It was absolutely lovely. Right up until I left our suitcase on the train back to Manchester.
I was hopeful we'd get it back, but I couldn't help tallying up the losses as I waited to see if it turned up. Birthday presents for my husband, make-up, sunglasses. And the irreplaceable: my son's teddy he's had since he was a baby and the World Cup sticker album he's spent every penny of his pocket money on.
We did get it back, thankfully, but it got me thinking about expensive mistakes. Specifically, the ones we make in our businesses without really noticing.
Here are five that I see all the time.
The sunk cost fallacy
You've put time, money, or energy into something and it's not working. But stopping feels like admitting defeat, so you keep going.
The thing is, continuing to pour resource into something that isn't serving you isn't commitment. It's just expensive.
Courses and programmes that never get finished
I'm totally guilty of this one. We buy with the best of intentions, life gets in the way, and the thing gathers digital dust.

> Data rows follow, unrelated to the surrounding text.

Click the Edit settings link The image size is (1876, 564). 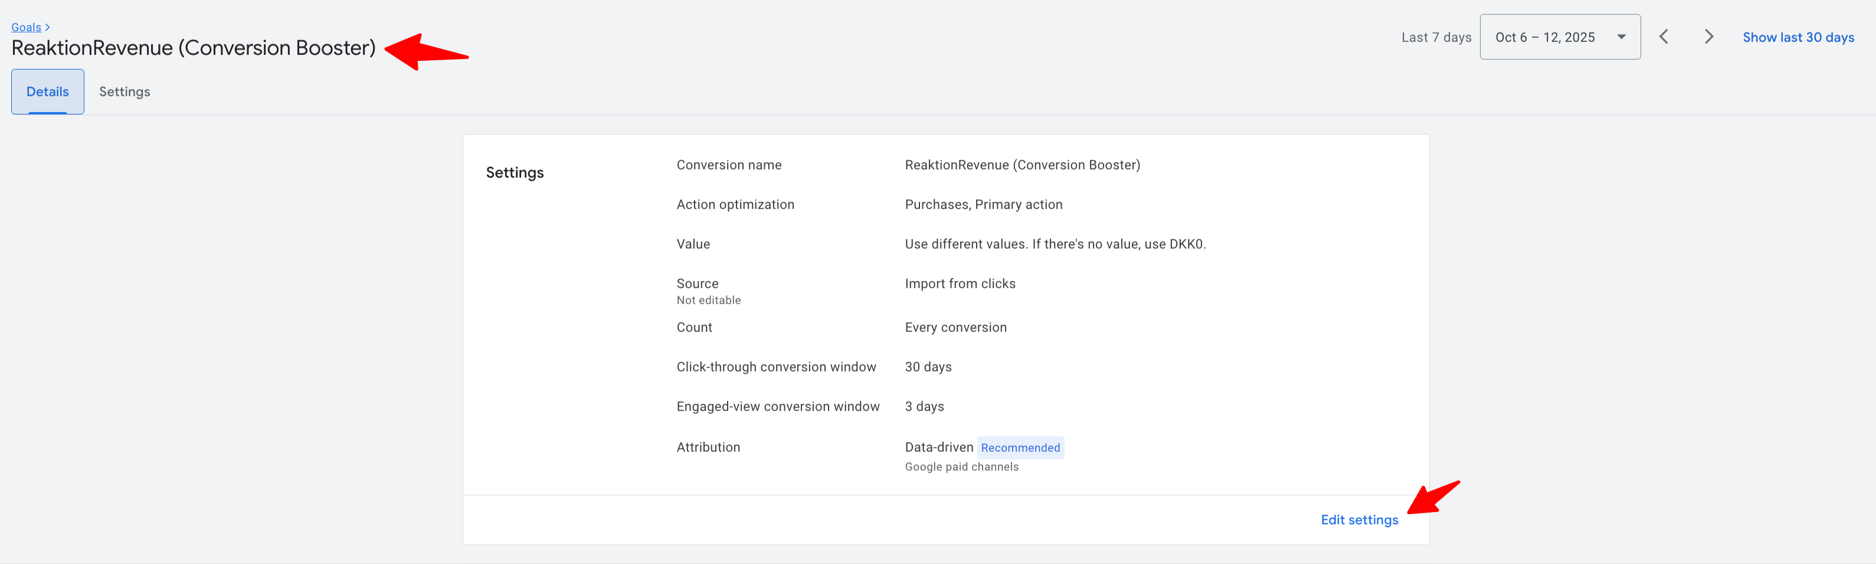(1359, 520)
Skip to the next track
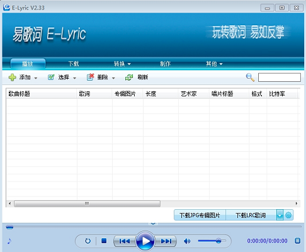Image resolution: width=306 pixels, height=252 pixels. (166, 241)
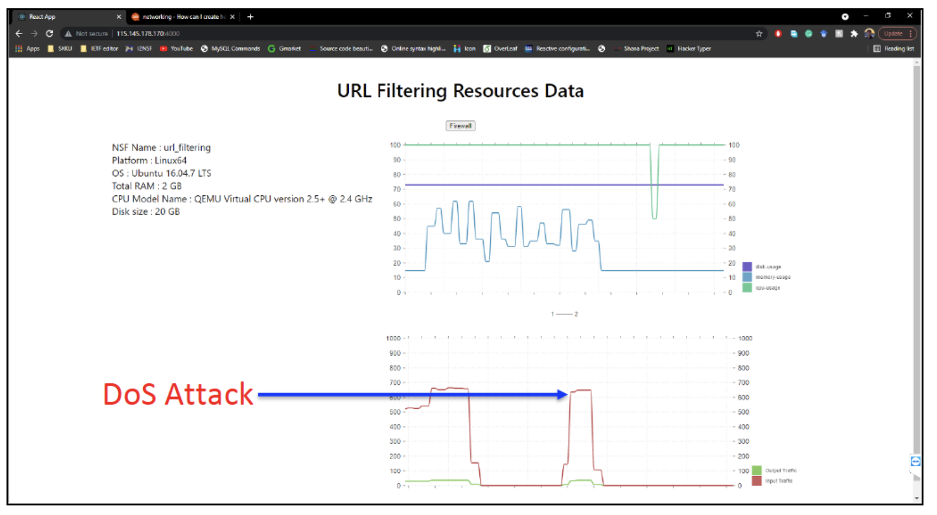This screenshot has width=937, height=515.
Task: Open the tab search dropdown button
Action: 845,17
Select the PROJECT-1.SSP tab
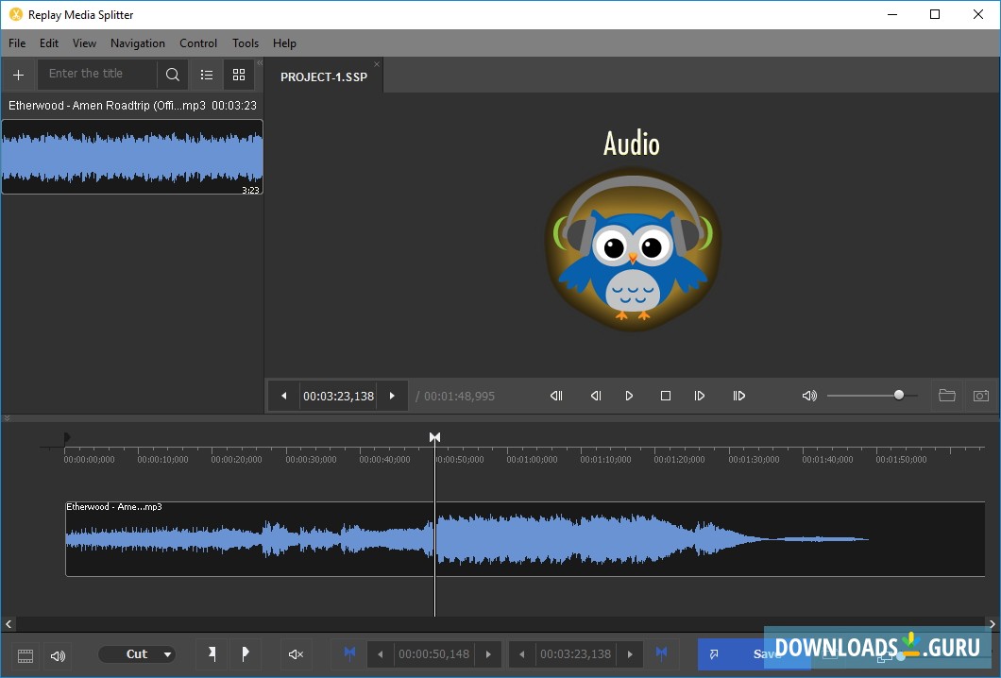This screenshot has width=1001, height=678. 322,76
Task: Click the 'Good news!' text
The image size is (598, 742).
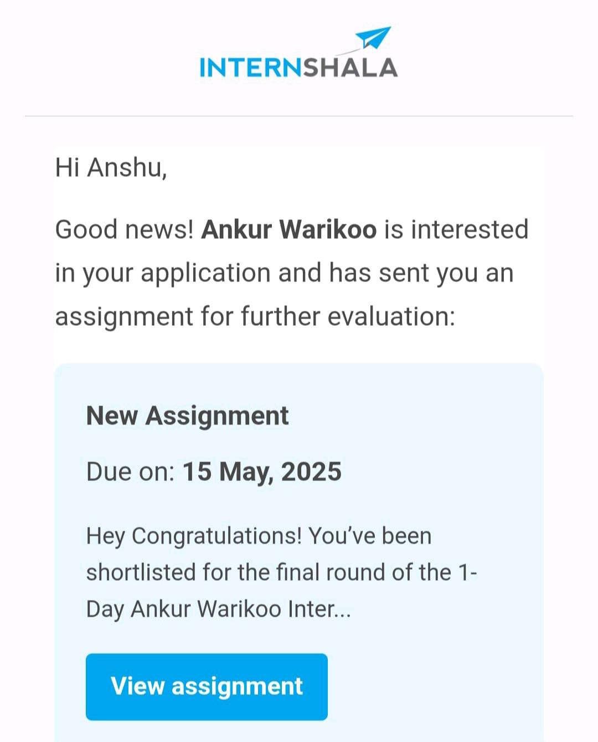Action: click(x=124, y=229)
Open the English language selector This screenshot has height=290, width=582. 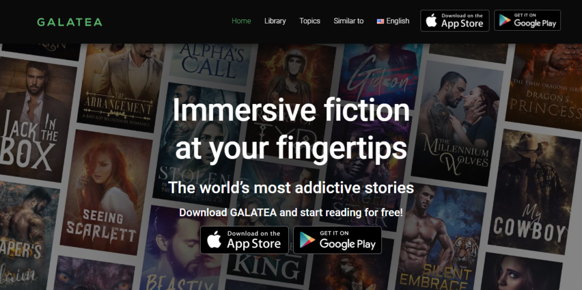pos(393,21)
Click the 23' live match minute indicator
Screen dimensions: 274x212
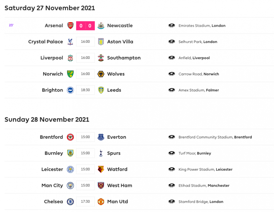11,25
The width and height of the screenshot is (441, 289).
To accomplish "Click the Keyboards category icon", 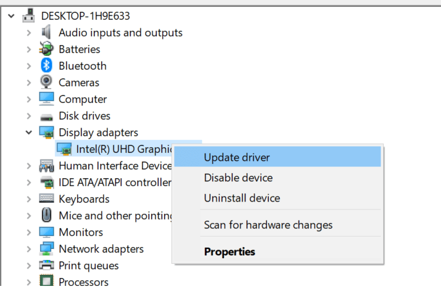I will coord(46,198).
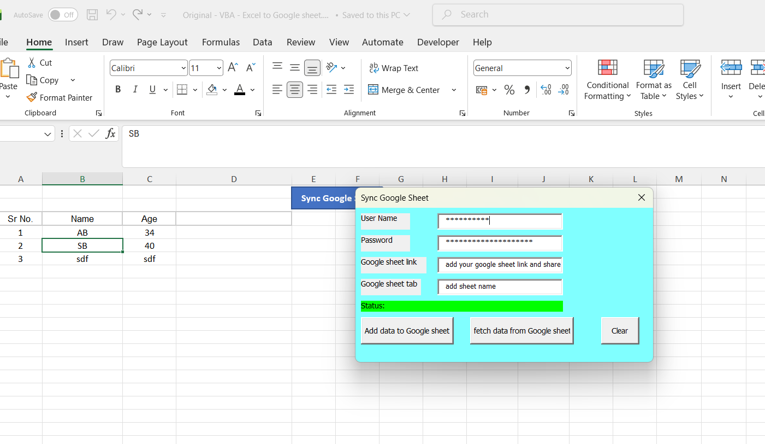Open the Merge & Center dropdown arrow

[x=454, y=90]
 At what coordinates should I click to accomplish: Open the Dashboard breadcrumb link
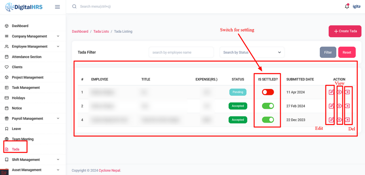point(80,32)
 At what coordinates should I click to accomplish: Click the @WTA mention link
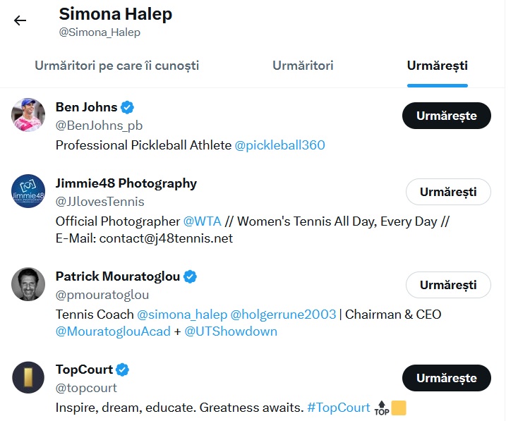coord(202,221)
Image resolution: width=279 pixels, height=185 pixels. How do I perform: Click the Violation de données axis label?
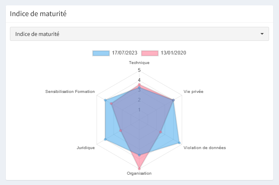205,147
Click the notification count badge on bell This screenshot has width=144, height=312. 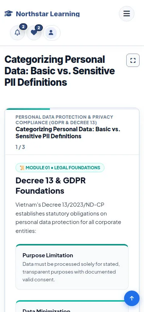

The "too good to be true" sales pitch
I think of a lovely client who came to me after spending thousands on an ads course. She followed the instructions to the letter, spent £800 on ads, and sold £813 worth of her product.
She was rightly devastated and furious. And her conclusion? That she failed and was just bad at marketing.
The truth was that she wasn't the problem. The pitch was. She was sold on smooth promises and big numbers, with small print that sneakily shifts the blame onto the buyer when it doesn't work out.
This is still everywhere.
Lapsed subscriptions
The free trial you signed up for in a moment of optimism. The tool you used twice. The membership that auto-renewed without you noticing. Worth a quick audit, honestly. It adds up faster than you'd think.
Not outsourcing because it feels like a risk
I kept doing my own bookkeeping for far too long because spending money on it felt counterintuitive. But just because I could technically do it, doesn't mean I ever did actually sit myself down and logged those receipts.
Instead, I thought about it, worried about it, rushed it, did it badly at the last minute and got totally stressed.
Outsourcing costs money, yes. But it gives me hours back. And peace of mind. Sometimes the expensive mistake is the thing you're not spending money on.
Obviously I'm not sharing this to make you feel bad. We all make these calls, usually with good intentions and not quite enough information. But it's worth a little audit now and then.
Where's your money actually going? And is it working for you?